26 de julio: el grito

Si una imagen vale más que mil palabras, en esta época de las redes sociales un video vale más que mil estadísticas. La opinión pública que había permanecido pasiva e insensible frente a la matanza de los líderes sociales, defensores de derechos humanos y exguerrilleros desarmados, reaccionó con indignación frente al video del niño que grita desconsolado frente al cadáver de su madre recién asesinada.

Desde enero de 2016 se registran 872 asesinatos relacionados con el postconflicto: 702 líderes sociales y defensoras de Derechos humanos, 135 ex guerrilleros de las Farc y 35 de sus familiares, incluyendo un bebé de 6 meses. Pero son estadísticas frías, noticias rutinarias que no conmueven a un país narcotizado –en todos los sentidos de la palabra- frente a la sangre derramada.

El video del grito doloroso del niño le puso rostro a esta tragedia. Su madre era María del Pilar Hurtado, una líder social del Cauca, que había tenido que salir de su pueblo por amenazas tras denunciar las “casas de pique” de narcos y paramilitares. Fue a esconderse de la muerte en Tierralta, Córdoba, pero hasta allá la alcanzó, ahora por exigir tierra y vivienda para los desplazados.

El mundo entero reaccionó, con la excepción del silencio cómplice del señor Almagro que prefiere callar para asegurar su reelección a la secretaría de la OEA. La sociedad civil convocó una gran manifestación para el 26 de julio para exigir que paren la masacre. Este es el texto de la convocatoria en la que tenemos que participar para acompañar el grito de los huérfanos:

 “Un video que muestra el angustioso llanto de un pequeño niño ante el cadáver de su madre, María del Pilar Hurtado, ha suscitado una ola de dolor e indignación en el país. María del Pilar era lideresa social, víctima de desplazamiento forzado al tener que dejar su natal Puerto Tejada, Cauca, y revictimizada cuando reivindicaba el derecho a la vivienda en Tierralta, Córdoba.
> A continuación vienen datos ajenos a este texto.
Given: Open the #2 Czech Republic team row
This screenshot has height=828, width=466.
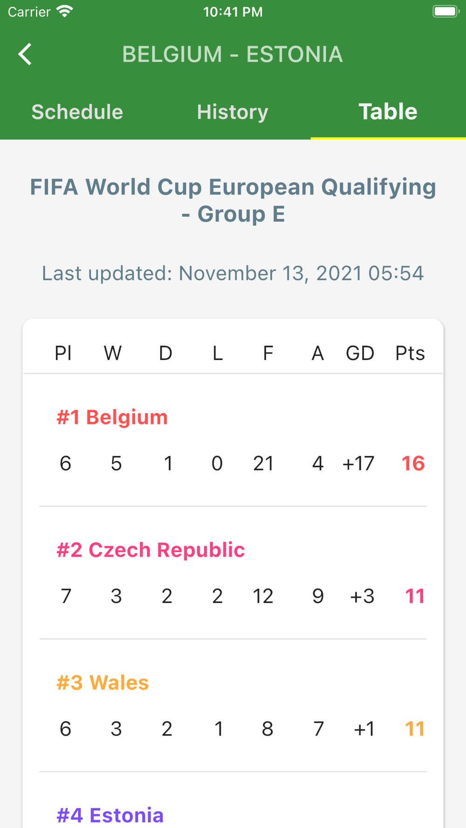Looking at the screenshot, I should point(233,573).
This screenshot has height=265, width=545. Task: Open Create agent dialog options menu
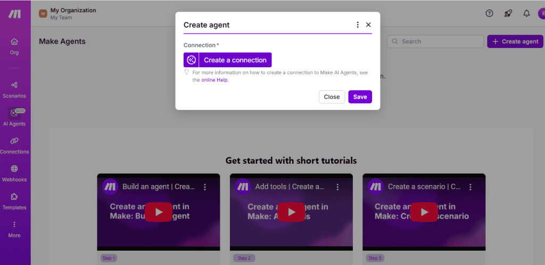[x=358, y=25]

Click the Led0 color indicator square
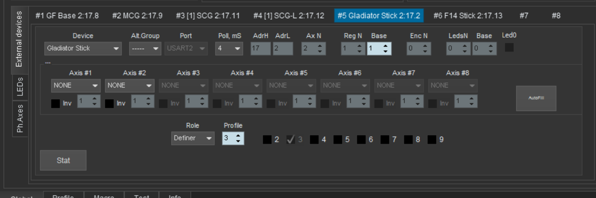(x=509, y=47)
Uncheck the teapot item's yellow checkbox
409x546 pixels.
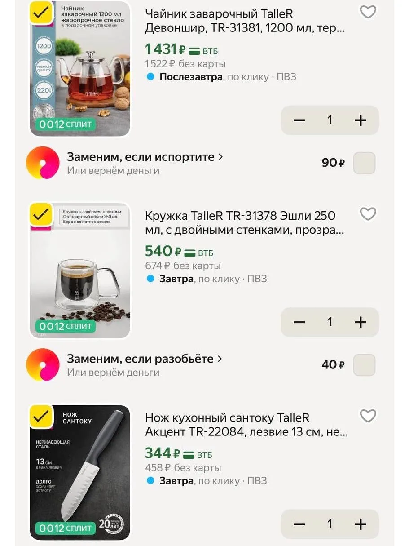[x=41, y=12]
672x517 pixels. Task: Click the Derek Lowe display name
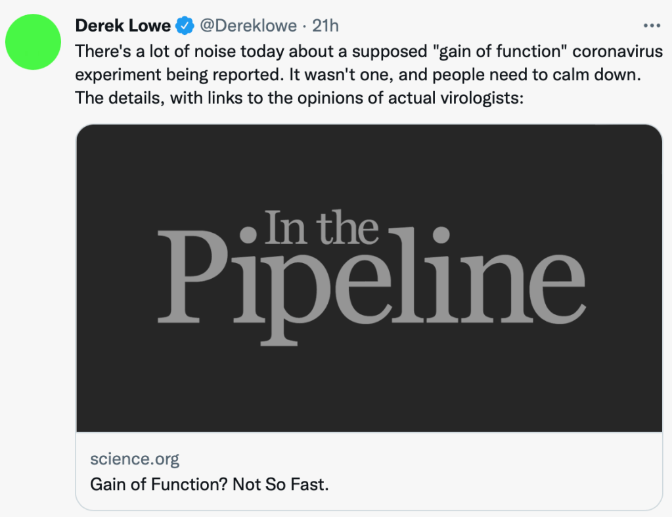[123, 26]
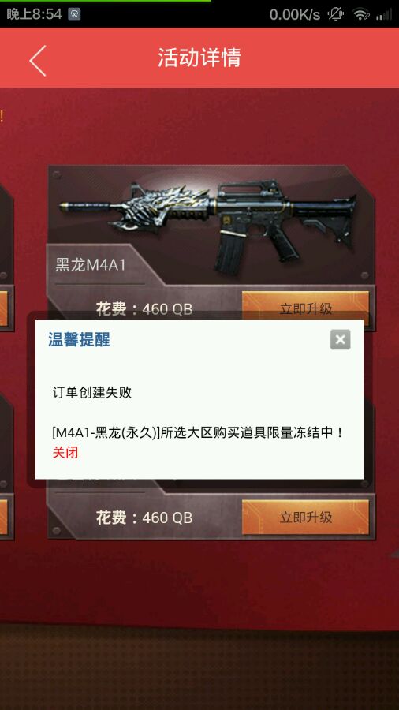Screen dimensions: 399x710
Task: Tap the 活动详情 header title
Action: point(199,58)
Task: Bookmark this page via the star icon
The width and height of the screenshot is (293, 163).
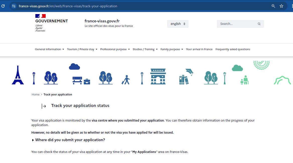Action: point(281,6)
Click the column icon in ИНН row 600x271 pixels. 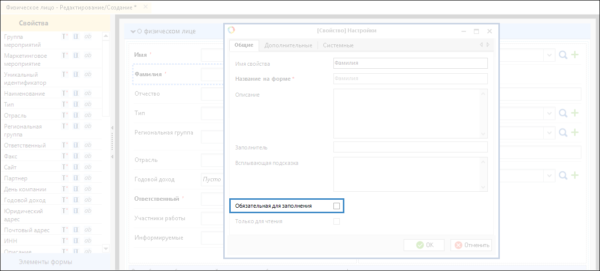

Su historia simboliza la de cientos de personas que, como ella, han sido asesinadas en los últimos años por defender los derechos de las comunidades rurales a la vida digna, a la preservación de sus territorios, a la protección de los ecosistemas y del agua, al cumplimiento del Acuerdo de Paz y a la restitución de tierras.

Este baño de sangre debe terminar. Es imperativo que se emprendan las acciones necesarias para acabar con estos asesinatos, garantizar la presencia integral de las instituciones del Estado en los territorios y poner en marcha la protección efectiva de la vida de estas personas.

Llamamos a nuestros compatriotas a que el 26 de julio salgamos a las calles y plazas, en Colombia y en el exterior, para rendir homenaje a los líderes y lideresas sociales y para exigir que se ponga punto final a estos crímenes. Invitamos a los medios de comunicación, a los partidos políticos, a las iglesias, a los gremios empresariales, a las universidades, a las organizaciones sociales, y a la ciudadanía en general a respaldar y promover esta iniciativa.

Las niñas y los niños de Colombia merecen que persistamos en nuestro esfuerzo de paz para lograr que ni uno más tenga que llorar su orfandad”.